Marie-France Pisier se lance également dans une carrière d'écrivain, publiant le roman Je n'ai aimé que vous et Le bal du gouverneur. Ce dernier, ouvrage largement autobiographique sur son enfance en Nouvelle-Calédonie, sera adapté par ses soins au cinéma en 1990 avec Kristin Scott Thomas. En 2002, elle réalise Comme un avion avec Bérénice Bejo, oeuvre faisant écho au décès de ses parents.
L'actrice et la politique
Diplômée en droit et science politique, Marie-France Pisier explique pourquoi elle a continué ses études, parallèlement à une carrière florissante : "Je suis issue d'une famille dans laquelle le bagage intellectuel et les diplômes comptaient beaucoup. Ma mère m'a poussée à prolonger mes études, ce qui d'ailleurs me plaisait tout à fait." (L'internaute) Intellectuelle et engagée, elle croisera le chemin de Daniel Cohn-Bendit en 1968. D'après Michel Revol du Point, Daniel Cohn-Bendit s'était résigné à l'époque à quitter la France, las de vivre en clandestin : "Les gars du réseau appellent Marie-France Pisier, une jeune comédienne dont la soeur, Evelyne Pisier [universitaire française et écrivaine], a épousé Bernard Kouchner. Elle assurera le voyage de retour. Marie-France Pisier et Daniel Cohn-Bendit, les cheveux teints en noir, roulent vers le Luxembourg au volant d'une belle voiture de sport, une MG décapotable. [...] La frontière du Luxembourg franchie, il glisse un oeil à son accompagnatrice. 'C'est là qu'est née notre histoire', avoue le passager clandestin. Les deux amants se retrouvent une ou deux fois à Francfort avant de s'offrir deux semaines de vacances dans un hôtel de luxe en Sardaigne." C'est elle qui avait eu l'idée de teindre la chevelure très rousse du révolutionnaire de Mai 68, pour passer inaperçu...
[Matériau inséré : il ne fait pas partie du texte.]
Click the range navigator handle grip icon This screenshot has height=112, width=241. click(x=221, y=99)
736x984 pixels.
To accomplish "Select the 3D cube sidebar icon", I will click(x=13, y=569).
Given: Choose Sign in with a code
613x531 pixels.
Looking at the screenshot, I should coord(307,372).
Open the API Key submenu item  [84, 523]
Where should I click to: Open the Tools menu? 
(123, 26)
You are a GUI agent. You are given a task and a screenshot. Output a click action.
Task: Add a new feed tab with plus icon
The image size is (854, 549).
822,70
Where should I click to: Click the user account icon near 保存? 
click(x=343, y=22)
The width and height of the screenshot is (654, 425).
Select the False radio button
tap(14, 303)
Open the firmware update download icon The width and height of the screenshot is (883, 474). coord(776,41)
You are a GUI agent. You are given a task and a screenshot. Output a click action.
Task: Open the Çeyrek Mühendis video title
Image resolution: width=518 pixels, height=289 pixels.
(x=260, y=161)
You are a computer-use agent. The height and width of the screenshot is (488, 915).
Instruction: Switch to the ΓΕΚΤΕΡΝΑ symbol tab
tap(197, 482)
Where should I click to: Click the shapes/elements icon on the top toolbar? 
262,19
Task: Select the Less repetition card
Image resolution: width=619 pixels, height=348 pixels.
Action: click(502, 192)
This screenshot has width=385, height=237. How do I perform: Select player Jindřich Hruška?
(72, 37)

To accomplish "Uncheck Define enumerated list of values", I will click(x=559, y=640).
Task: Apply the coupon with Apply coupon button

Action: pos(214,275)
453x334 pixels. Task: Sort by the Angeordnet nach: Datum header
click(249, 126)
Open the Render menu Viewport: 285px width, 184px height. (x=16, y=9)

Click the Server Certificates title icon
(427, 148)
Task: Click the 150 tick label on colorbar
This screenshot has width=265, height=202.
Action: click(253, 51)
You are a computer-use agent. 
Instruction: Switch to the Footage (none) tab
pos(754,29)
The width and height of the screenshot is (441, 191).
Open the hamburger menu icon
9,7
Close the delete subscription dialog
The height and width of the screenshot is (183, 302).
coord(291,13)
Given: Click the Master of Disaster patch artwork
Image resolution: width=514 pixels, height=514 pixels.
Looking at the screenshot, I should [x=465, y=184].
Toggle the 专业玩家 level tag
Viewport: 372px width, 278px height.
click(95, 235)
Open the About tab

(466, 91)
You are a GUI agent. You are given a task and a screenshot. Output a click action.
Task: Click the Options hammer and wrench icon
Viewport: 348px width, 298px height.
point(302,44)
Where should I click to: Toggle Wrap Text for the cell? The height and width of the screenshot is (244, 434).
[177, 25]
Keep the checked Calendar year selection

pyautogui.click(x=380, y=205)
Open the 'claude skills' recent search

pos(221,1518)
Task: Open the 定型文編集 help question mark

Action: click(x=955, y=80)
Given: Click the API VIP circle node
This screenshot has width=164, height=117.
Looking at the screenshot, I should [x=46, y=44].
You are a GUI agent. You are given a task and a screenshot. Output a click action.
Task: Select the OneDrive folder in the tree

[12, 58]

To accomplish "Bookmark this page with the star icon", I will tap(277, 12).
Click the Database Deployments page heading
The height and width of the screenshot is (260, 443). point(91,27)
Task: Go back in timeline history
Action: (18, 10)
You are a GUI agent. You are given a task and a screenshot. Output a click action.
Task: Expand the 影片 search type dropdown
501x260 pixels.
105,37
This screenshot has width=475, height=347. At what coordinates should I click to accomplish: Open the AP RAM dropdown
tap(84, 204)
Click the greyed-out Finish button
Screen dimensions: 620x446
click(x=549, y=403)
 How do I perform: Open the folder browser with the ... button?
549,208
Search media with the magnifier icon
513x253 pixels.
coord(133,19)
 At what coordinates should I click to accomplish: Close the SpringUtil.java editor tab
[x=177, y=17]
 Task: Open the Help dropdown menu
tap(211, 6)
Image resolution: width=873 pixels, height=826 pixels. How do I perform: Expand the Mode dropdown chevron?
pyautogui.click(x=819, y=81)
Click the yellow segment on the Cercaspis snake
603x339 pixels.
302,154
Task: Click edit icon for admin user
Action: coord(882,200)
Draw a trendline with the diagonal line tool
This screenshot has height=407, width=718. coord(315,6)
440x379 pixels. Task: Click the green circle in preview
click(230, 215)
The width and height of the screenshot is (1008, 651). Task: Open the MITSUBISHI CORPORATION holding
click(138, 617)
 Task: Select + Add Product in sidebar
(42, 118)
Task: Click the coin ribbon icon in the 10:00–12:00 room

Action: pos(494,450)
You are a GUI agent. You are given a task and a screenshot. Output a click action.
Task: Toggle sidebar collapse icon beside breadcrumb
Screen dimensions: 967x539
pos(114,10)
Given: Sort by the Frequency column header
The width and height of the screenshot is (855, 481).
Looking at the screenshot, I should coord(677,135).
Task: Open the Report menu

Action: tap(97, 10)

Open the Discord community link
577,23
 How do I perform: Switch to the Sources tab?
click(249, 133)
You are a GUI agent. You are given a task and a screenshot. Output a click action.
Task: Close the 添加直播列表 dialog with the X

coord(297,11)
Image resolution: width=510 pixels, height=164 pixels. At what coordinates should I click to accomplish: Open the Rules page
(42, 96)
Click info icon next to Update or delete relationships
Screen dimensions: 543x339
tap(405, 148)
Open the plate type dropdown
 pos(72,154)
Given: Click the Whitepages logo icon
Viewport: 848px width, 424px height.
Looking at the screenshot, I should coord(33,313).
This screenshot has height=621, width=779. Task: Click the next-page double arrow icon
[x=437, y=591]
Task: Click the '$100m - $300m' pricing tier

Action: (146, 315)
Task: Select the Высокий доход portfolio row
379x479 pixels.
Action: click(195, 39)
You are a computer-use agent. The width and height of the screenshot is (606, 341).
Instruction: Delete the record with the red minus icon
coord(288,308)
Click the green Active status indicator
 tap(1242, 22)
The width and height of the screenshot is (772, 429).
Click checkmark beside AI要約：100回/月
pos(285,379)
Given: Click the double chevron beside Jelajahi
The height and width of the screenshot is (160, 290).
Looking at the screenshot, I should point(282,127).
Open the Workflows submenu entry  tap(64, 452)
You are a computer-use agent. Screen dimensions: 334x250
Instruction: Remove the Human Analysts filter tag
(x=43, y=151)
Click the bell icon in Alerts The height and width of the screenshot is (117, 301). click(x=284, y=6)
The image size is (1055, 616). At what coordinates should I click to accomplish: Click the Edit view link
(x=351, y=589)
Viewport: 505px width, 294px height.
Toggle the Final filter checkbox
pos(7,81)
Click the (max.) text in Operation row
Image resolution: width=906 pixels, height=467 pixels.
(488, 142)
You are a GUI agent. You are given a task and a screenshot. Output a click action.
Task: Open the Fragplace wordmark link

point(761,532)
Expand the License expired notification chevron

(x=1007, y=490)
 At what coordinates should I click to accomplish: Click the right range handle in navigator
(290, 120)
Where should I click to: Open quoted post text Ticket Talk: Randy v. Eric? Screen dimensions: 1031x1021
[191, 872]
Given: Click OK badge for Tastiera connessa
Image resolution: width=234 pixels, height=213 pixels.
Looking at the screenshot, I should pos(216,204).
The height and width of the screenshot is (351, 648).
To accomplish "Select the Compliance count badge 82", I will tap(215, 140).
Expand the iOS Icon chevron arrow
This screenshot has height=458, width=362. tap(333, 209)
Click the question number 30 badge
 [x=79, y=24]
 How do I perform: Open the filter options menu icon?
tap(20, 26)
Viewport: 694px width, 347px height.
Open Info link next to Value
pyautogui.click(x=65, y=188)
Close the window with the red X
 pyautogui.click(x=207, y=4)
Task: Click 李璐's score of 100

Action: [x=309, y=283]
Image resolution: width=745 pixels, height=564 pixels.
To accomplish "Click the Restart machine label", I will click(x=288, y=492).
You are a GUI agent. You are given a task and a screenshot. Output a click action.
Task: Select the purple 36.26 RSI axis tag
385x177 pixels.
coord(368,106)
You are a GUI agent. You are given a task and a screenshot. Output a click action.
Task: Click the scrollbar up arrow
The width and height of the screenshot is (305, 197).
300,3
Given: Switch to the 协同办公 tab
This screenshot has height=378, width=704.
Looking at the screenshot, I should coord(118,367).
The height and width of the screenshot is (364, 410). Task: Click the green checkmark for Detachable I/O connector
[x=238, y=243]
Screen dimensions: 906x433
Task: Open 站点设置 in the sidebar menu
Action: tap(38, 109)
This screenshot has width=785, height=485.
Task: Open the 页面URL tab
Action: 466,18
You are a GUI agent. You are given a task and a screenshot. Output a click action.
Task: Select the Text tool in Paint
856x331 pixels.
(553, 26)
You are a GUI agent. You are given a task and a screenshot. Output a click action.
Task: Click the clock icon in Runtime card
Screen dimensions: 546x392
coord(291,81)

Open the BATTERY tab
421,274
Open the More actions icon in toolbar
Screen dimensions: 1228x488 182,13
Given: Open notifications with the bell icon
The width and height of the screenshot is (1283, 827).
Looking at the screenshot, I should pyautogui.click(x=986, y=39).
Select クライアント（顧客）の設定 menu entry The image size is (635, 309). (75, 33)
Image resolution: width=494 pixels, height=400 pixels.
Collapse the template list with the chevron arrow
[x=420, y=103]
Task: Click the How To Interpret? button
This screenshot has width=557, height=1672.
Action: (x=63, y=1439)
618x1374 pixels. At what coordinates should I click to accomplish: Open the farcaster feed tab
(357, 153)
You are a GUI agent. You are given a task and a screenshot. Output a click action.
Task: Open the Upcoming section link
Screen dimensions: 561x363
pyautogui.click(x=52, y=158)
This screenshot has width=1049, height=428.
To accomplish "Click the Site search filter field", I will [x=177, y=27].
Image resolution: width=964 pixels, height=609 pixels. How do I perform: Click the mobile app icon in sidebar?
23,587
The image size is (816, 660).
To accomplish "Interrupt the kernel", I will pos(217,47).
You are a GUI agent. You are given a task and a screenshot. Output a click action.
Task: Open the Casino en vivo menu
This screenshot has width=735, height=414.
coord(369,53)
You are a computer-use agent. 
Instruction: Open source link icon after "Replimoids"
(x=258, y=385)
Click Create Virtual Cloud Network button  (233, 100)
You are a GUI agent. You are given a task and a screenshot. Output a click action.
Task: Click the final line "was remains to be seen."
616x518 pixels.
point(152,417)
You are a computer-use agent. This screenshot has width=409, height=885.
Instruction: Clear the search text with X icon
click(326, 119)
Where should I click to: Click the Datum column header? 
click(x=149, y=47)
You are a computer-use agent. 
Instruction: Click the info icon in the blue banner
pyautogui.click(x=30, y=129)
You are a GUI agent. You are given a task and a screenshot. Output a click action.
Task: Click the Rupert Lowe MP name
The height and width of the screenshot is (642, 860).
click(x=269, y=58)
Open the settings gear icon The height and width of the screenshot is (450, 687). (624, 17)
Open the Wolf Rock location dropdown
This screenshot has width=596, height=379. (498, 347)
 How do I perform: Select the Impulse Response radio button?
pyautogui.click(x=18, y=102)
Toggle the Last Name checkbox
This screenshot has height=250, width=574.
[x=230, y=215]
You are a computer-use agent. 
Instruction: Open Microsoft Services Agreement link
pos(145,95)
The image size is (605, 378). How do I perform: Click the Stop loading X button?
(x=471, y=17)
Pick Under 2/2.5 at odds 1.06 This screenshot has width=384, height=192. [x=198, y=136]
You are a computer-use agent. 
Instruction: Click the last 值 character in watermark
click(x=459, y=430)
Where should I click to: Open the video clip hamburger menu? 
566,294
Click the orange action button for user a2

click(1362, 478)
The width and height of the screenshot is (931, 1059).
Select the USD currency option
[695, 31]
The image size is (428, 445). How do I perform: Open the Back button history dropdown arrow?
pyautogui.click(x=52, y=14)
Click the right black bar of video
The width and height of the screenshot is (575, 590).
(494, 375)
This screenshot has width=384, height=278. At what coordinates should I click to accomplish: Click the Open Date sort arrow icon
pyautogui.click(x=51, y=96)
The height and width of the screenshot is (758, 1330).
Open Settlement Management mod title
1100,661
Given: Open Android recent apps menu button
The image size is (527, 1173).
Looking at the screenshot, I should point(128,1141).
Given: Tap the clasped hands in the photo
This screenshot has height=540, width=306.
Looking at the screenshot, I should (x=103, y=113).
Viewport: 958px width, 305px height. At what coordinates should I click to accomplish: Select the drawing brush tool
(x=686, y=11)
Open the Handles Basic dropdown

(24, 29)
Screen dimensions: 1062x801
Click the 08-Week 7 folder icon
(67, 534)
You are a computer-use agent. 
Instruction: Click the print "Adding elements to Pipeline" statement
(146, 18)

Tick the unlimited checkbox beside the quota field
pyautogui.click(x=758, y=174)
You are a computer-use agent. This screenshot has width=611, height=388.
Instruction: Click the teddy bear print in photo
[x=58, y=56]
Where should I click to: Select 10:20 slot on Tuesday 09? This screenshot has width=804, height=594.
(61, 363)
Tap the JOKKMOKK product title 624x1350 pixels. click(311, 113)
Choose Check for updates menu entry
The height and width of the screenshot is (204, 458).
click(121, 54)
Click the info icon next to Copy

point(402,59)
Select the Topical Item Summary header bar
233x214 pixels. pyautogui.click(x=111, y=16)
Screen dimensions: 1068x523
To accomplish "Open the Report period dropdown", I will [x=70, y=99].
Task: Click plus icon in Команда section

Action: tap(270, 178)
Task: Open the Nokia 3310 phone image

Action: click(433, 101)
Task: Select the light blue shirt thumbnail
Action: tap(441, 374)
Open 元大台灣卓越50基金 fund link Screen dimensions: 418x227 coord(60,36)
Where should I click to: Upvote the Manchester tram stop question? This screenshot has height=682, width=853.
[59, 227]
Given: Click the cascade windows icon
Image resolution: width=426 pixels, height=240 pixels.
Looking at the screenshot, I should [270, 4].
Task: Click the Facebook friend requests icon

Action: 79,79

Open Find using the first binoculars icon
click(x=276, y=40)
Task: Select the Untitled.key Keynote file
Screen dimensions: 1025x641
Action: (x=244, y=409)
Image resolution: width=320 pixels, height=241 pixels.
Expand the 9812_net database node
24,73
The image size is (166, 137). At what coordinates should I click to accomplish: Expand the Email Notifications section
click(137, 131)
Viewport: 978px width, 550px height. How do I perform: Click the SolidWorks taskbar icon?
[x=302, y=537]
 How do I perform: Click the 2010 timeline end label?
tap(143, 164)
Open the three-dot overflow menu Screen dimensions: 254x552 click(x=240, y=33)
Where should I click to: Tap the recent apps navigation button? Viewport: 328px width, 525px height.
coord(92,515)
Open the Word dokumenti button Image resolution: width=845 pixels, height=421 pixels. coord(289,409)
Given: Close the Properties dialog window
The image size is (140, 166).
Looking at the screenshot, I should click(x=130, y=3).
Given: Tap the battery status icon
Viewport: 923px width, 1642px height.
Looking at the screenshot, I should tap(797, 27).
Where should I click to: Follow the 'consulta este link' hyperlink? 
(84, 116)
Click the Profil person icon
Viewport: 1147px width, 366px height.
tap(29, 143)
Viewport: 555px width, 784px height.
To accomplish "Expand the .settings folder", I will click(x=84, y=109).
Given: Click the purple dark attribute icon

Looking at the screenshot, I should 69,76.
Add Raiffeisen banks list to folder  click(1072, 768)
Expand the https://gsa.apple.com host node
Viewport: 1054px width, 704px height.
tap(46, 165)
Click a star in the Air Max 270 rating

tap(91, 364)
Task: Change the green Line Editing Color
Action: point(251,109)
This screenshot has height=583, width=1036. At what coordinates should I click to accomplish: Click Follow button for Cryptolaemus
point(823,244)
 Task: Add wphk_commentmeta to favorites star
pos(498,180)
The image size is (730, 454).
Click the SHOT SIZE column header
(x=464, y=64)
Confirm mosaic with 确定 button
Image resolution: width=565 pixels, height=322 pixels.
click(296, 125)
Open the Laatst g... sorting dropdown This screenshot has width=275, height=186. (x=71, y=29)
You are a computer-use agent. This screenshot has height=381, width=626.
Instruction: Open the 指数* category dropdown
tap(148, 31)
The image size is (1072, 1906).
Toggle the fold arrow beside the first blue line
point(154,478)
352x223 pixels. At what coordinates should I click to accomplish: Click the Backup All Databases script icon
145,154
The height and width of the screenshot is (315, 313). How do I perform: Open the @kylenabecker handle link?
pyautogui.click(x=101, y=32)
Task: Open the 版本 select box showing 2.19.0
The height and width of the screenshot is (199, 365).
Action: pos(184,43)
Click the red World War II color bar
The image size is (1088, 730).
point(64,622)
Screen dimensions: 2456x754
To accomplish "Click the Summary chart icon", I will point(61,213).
Marie-France Pisier sera l'une des trois épouses de Georges Kiejman, avocat et homme politique français. C'est lui qui pilota la procédure de divorce à l'amiable entre Nicolas Sarkozy et Cécilia, représenta la famille de Marie Trintignant dans le procès de Bertrand Cantat et défendit en 2009, le cinéaste Roman Polanski.
Icône du cinéma d'auteur, mais jouant également dans des oeuvres populaires, Marie-France Pisier, mariée et maman d'un garçon Mathieu, 27 ans et d'une fille Isis, 24 ans, a su également s'investir dans les combats intellectuels de son époque. "Je ne sais pas avoir des regrets. Je ne peux rien regretter de la vie. Quand j'ai des déceptions, j'essaie de les transformer, d'en faire autre chose, une force nouvelle." (L'Internaute) Nous, nous regretterons de ne pas l'avoir assez admirée, plus longtemps, la belle et fascinante Marie-France Pisier.